# [Your instructions]
Extract the text of every entry below word for word, keeping each line as it appears. Leave the pictures out of your answer.

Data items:
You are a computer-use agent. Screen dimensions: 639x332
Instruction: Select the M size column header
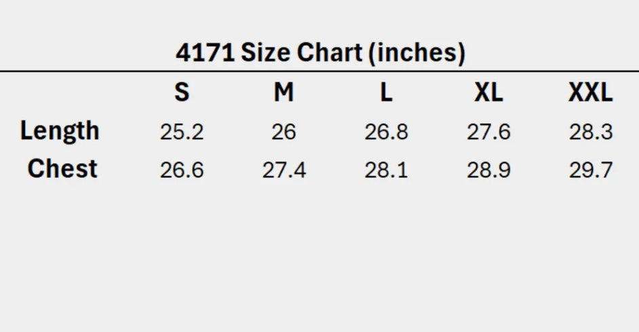[x=284, y=92]
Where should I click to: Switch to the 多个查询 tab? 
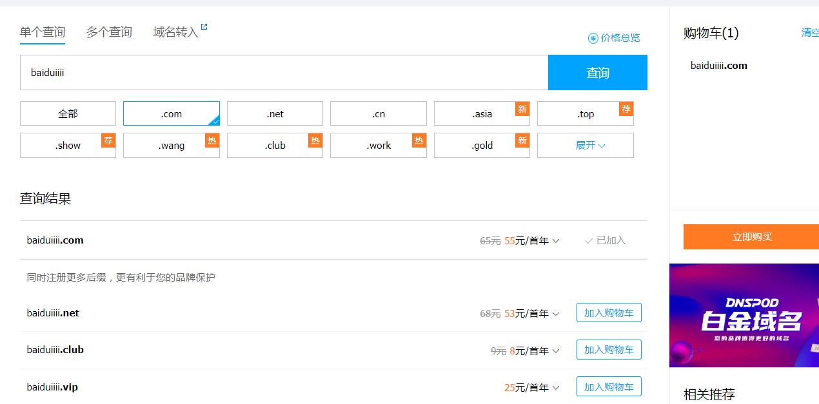pyautogui.click(x=108, y=32)
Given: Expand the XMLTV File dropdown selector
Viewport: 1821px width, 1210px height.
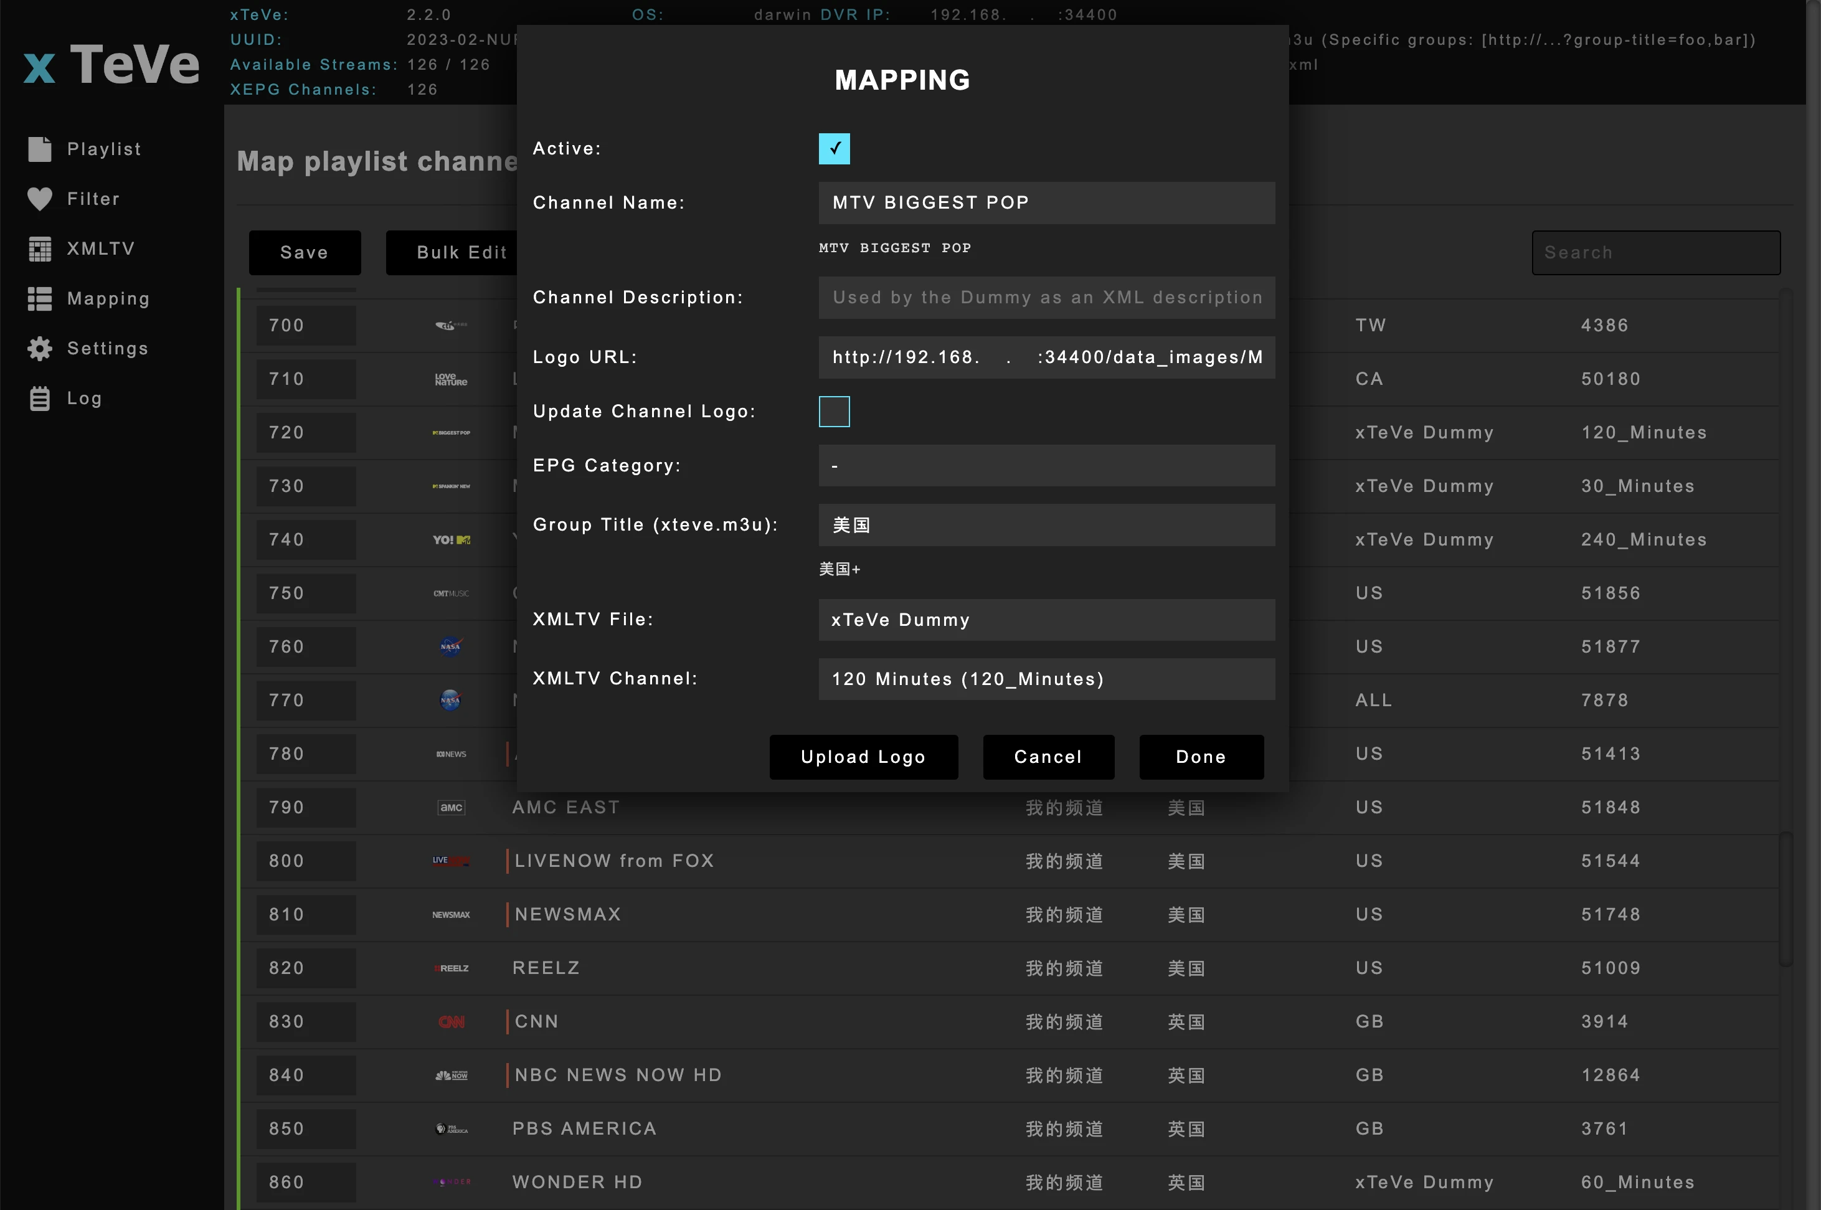Looking at the screenshot, I should pos(1046,620).
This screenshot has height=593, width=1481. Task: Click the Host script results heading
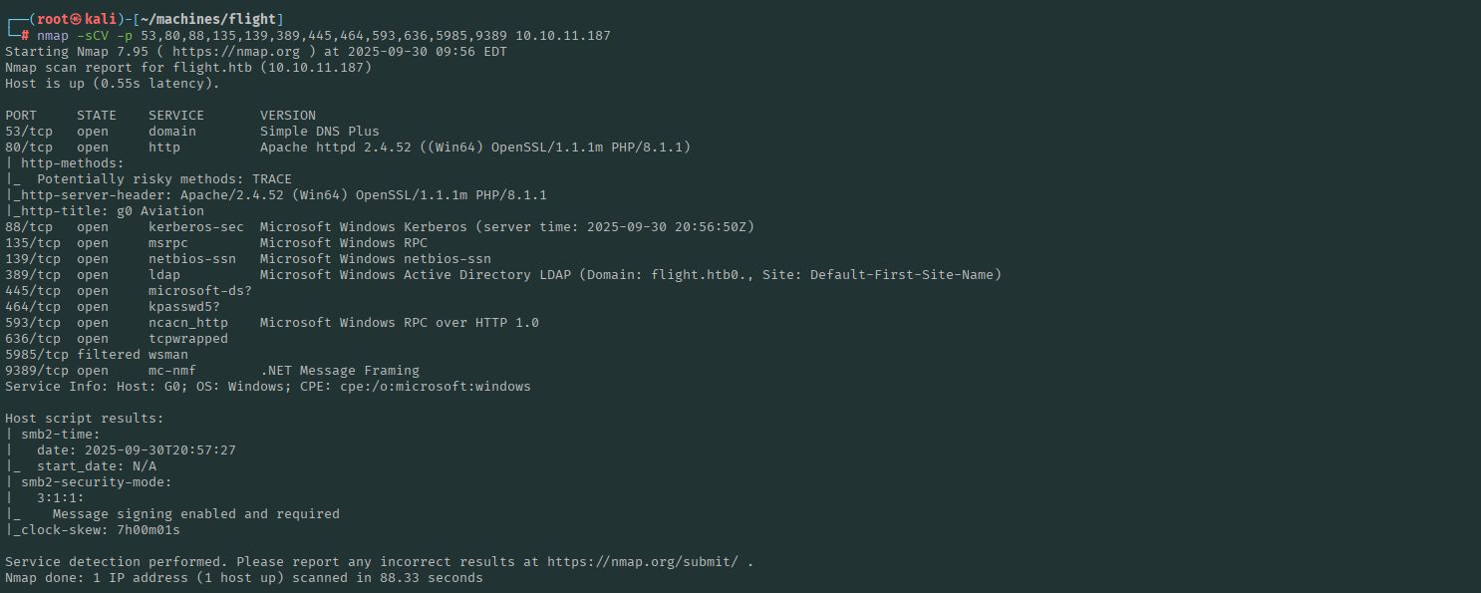tap(84, 419)
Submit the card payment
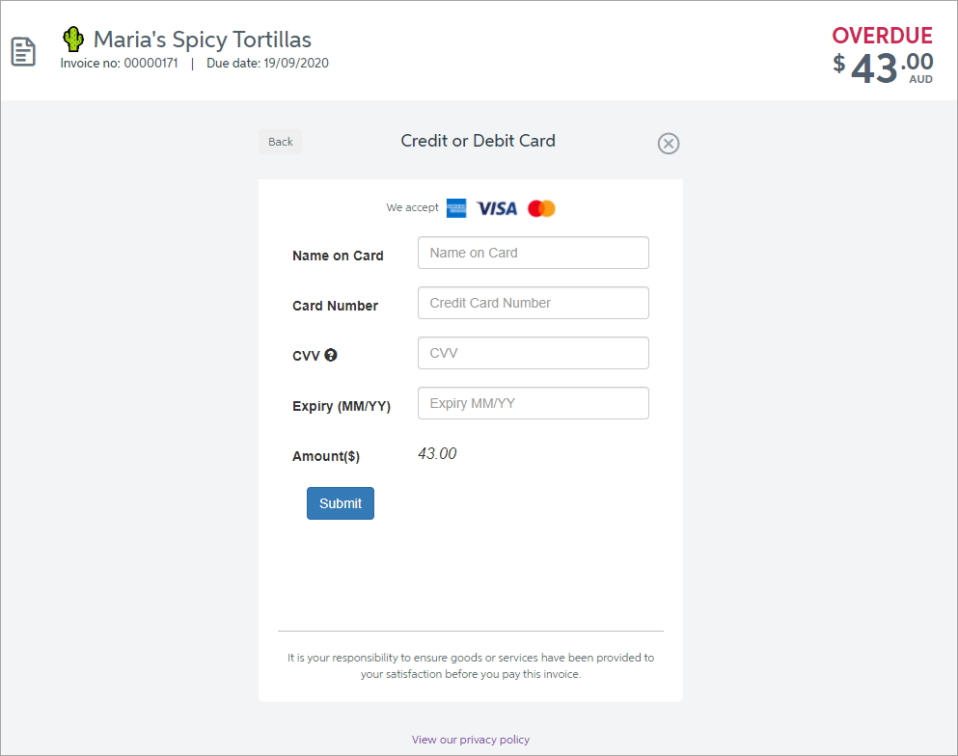Viewport: 958px width, 756px height. pyautogui.click(x=341, y=503)
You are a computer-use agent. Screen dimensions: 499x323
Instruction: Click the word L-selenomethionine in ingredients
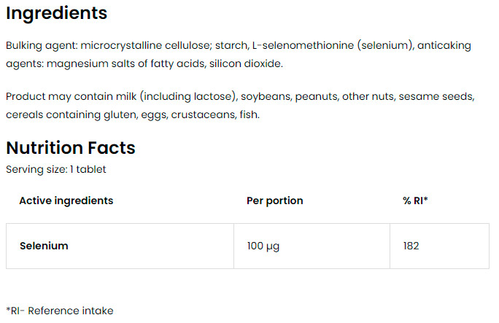tap(303, 45)
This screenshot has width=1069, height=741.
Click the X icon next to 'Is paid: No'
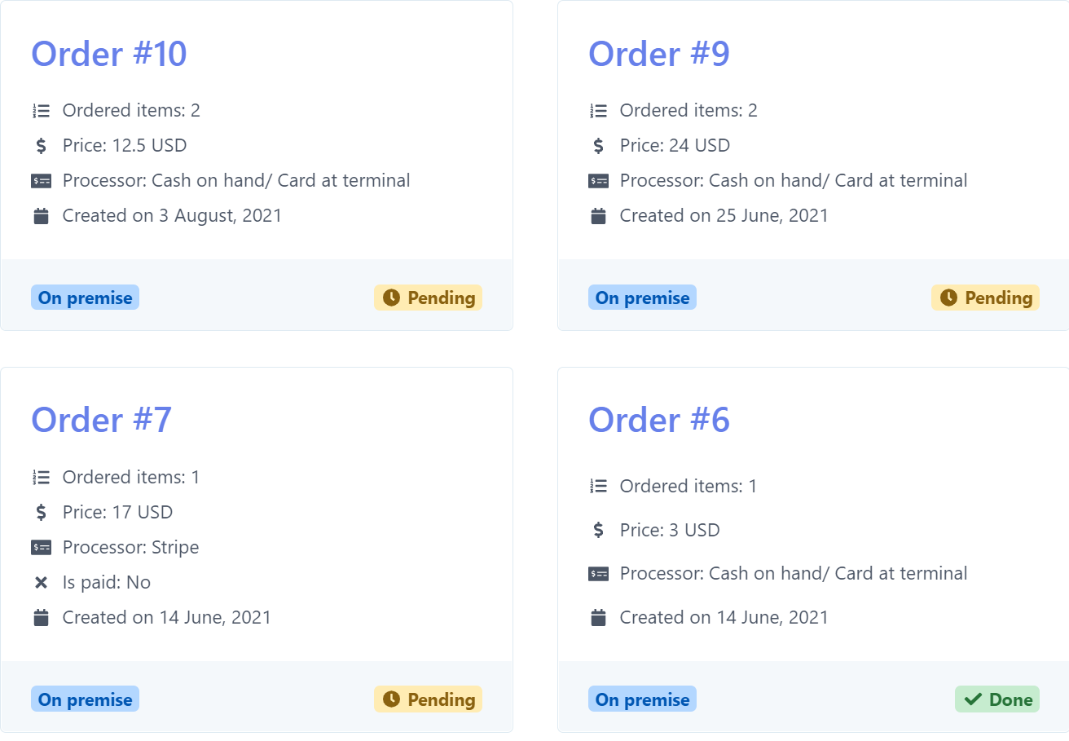(42, 582)
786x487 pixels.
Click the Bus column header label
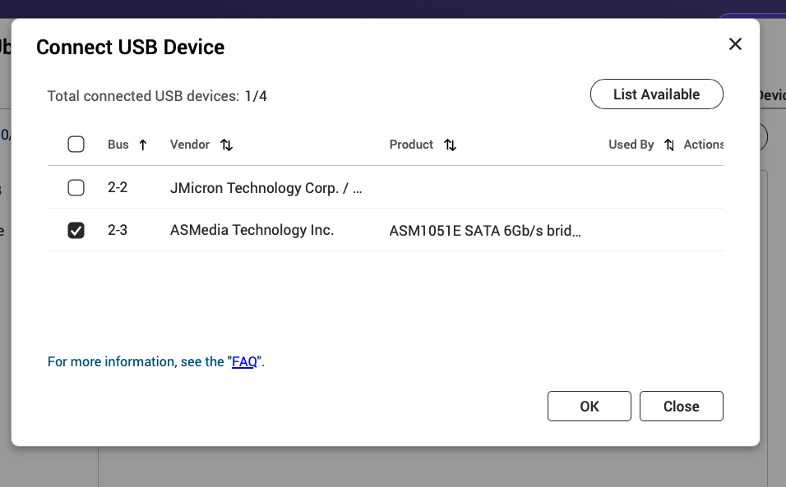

# [Finished answer]
You are a computer-use agent. Screen dimensions: 639x332
Instruction: Select the M size column header
[x=284, y=92]
Where should I click to: Switch to the 多个查询 tab? 
pyautogui.click(x=108, y=32)
Given: Expand the XMLTV File dropdown selector
Viewport: 1821px width, 1210px height.
Looking at the screenshot, I should pos(1046,620).
This screenshot has height=593, width=1481. Task: Click the Host script results heading
tap(84, 419)
Submit the card payment
Viewport: 958px width, 756px height. pyautogui.click(x=341, y=503)
You are a computer-use agent. Screen dimensions: 499x323
Instruction: Click the word L-selenomethionine in ingredients
tap(303, 45)
This screenshot has width=1069, height=741.
Click the X icon next to 'Is paid: No'
(42, 582)
786x487 pixels.
Click the Bus column header label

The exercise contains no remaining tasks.